Mayor: Honolulu rail project to open 8 years late, cost more
HONOLULU (AP) — Honolulu’s rail project will cost over $1 billion more than expected a month ago and won’t be completed until eight years after the state had initially scheduled, according to estimates sent by Mayor Kirk Caldwell to the Federal Transit Administration.
The estimates sent last Friday are $1.1 billion higher than estimates from October, when staff at the Honolulu Authority for Rapid Transportation increased the project’s evaluation from $8.3 billion to $9.1 billion.

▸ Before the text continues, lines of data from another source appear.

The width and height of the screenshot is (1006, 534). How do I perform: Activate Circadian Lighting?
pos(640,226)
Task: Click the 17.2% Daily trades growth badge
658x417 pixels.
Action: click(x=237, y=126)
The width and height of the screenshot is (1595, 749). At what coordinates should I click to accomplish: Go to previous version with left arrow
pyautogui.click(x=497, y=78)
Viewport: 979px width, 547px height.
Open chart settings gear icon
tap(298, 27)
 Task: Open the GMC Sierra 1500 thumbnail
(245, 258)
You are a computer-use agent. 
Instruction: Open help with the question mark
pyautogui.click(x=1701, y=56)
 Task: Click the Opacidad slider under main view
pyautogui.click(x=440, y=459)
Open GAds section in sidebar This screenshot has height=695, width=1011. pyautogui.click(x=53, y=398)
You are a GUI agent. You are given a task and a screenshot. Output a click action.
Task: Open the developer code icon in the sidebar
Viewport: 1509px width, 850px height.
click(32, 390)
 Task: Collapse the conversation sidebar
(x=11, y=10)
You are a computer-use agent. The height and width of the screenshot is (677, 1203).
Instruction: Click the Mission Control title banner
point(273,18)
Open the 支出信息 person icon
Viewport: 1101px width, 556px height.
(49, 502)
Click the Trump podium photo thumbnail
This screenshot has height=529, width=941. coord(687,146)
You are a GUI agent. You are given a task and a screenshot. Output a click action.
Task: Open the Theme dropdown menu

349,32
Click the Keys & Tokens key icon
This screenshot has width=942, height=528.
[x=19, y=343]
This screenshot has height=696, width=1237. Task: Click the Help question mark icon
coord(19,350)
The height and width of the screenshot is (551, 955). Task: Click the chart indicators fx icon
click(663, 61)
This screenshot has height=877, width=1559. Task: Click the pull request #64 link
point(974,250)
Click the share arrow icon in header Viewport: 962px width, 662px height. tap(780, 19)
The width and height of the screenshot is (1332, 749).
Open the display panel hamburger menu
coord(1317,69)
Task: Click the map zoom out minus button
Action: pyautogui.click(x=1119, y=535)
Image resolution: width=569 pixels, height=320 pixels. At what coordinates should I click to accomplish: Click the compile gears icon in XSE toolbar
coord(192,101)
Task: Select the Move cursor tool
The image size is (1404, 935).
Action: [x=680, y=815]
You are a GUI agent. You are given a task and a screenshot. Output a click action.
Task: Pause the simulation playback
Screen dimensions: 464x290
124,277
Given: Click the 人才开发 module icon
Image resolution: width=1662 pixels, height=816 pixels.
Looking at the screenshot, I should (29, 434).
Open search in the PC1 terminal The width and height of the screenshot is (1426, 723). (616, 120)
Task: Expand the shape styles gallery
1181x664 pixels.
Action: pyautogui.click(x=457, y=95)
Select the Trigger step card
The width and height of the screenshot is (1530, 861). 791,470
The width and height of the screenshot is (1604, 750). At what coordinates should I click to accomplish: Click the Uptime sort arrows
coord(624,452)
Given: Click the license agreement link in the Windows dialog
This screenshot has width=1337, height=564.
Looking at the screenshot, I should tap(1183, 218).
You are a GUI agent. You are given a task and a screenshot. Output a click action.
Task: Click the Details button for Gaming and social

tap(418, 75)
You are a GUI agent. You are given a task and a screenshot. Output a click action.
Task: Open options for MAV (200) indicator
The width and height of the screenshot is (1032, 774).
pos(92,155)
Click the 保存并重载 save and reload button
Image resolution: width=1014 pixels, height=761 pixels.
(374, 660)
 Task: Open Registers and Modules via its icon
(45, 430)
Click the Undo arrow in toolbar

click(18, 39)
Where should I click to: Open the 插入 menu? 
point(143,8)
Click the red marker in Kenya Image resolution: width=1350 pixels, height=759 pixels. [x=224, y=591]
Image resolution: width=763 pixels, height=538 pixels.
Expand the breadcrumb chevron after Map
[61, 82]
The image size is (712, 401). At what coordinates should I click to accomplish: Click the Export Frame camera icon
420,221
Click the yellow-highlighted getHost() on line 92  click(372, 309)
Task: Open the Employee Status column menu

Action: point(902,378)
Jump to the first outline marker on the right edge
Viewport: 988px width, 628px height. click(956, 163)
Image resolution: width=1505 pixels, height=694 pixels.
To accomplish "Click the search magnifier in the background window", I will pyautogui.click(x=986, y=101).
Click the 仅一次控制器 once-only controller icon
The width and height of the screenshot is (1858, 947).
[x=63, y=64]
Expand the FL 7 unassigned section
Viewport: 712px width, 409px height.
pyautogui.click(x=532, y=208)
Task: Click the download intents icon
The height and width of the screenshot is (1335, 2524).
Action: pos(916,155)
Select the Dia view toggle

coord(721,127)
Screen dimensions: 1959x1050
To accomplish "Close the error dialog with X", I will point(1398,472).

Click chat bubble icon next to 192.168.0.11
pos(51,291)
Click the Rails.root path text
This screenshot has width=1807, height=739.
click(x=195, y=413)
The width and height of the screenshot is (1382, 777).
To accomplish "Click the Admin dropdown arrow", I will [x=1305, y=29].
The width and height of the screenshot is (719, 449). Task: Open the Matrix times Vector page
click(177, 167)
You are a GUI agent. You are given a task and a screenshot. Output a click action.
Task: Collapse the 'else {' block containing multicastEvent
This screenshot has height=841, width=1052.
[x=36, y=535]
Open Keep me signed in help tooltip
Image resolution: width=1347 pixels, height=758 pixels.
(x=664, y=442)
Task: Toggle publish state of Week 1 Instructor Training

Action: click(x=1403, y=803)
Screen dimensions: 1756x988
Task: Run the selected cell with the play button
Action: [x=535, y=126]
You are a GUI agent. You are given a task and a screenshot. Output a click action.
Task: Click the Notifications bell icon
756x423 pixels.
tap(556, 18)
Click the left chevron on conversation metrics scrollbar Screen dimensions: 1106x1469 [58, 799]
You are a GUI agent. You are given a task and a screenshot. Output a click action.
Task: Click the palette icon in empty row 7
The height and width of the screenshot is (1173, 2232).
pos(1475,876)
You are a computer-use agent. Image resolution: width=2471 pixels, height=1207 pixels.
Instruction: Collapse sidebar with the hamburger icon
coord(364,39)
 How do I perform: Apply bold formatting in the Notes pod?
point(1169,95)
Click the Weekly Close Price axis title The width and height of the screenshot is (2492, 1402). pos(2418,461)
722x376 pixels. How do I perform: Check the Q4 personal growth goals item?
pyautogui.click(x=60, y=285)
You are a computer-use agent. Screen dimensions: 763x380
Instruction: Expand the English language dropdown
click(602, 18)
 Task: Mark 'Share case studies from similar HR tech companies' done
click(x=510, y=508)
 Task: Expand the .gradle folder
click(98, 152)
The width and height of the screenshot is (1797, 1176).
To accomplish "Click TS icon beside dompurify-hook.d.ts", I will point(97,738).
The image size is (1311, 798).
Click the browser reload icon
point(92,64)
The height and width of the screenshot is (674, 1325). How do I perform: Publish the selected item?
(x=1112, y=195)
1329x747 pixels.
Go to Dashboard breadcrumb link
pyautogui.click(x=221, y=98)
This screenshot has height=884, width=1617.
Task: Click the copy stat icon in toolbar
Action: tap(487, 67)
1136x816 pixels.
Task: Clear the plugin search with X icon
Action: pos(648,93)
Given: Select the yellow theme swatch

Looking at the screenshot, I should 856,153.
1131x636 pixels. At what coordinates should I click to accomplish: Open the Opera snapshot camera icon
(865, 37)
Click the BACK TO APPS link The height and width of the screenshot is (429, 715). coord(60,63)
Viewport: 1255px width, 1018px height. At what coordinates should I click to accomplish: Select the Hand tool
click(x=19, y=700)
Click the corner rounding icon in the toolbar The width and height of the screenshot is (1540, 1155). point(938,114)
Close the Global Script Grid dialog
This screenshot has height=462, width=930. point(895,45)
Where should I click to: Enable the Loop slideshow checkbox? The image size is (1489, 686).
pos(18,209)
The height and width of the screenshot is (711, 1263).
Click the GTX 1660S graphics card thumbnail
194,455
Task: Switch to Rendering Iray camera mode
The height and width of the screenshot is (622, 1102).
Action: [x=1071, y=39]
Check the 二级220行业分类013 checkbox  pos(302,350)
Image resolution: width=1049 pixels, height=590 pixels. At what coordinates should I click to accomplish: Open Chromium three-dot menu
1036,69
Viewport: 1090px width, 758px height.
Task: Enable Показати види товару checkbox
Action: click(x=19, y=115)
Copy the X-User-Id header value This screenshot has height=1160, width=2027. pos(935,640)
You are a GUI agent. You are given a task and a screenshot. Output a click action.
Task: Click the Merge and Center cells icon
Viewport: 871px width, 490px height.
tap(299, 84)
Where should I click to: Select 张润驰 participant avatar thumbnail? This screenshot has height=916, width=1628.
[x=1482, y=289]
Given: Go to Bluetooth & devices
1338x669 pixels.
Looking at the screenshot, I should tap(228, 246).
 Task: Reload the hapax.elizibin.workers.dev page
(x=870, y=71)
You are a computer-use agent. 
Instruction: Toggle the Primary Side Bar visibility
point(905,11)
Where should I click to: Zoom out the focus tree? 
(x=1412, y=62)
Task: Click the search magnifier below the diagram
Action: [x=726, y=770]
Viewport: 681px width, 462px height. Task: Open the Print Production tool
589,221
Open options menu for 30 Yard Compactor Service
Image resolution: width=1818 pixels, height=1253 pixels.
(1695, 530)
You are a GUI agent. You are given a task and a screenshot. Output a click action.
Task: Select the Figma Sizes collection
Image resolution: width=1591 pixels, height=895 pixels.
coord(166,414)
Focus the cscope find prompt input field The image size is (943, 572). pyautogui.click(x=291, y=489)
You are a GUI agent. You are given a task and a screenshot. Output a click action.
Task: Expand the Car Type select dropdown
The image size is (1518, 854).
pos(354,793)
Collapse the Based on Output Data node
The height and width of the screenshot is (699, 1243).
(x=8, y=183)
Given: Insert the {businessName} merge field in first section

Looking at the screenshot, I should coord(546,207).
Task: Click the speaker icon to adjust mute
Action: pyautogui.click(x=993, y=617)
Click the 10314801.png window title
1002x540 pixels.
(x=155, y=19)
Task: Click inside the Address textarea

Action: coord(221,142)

Friday’s estimate projects a total cost of $10.2 billion, not including about $1 billion in financing cost.
The state now projects the rail line will be completed in 2033 after originally estimating an opening in 2025.
Caldwell’s seven-page letter asked the FTA to give the city another year to come up with a financing plan before the agency decides to cut the city off from $250 million in federal grant money that is set to expire at the end of the year.
The $250 million is part of a $744 million allotment in promised funding FTA officials have been withholding until they are content with the city’s financing plan, the Honolulu Star-Advertiser reported.
The FTA had first agreed to fund $1.55 billion for the then-$5.3 billion project. The plan was contingent upon the city building a 20-mile (32-kilometer) line with 21 stations from East Kapolei to Ala Moana Center.
But it has become clear that the state’s projected revenue will not permit the city to fully pay off the costs for the project.
Caldwell said that the projections laid out in his letter were made “without the benefit of the technical expertise and the detailed cost information that is available at HART.” While the letter was co-signed by Honolulu Authority for Rapid Transportation Chairman Tobias Martyn and City Council Budget Chairman Joey Manahan, HART CEO and Executive Director Andrew Robbins was not on board.
The Star-Advertiser reported that Robbins has disagreed with Caldwell, Manahan and a majority of the HART’s board over how the project should proceed. Robbins’ contract with the Honolulu Authority for Rapid Transportation expires at the end of the year, and the Star-Advertiser reported that there are indications the board will not renew it.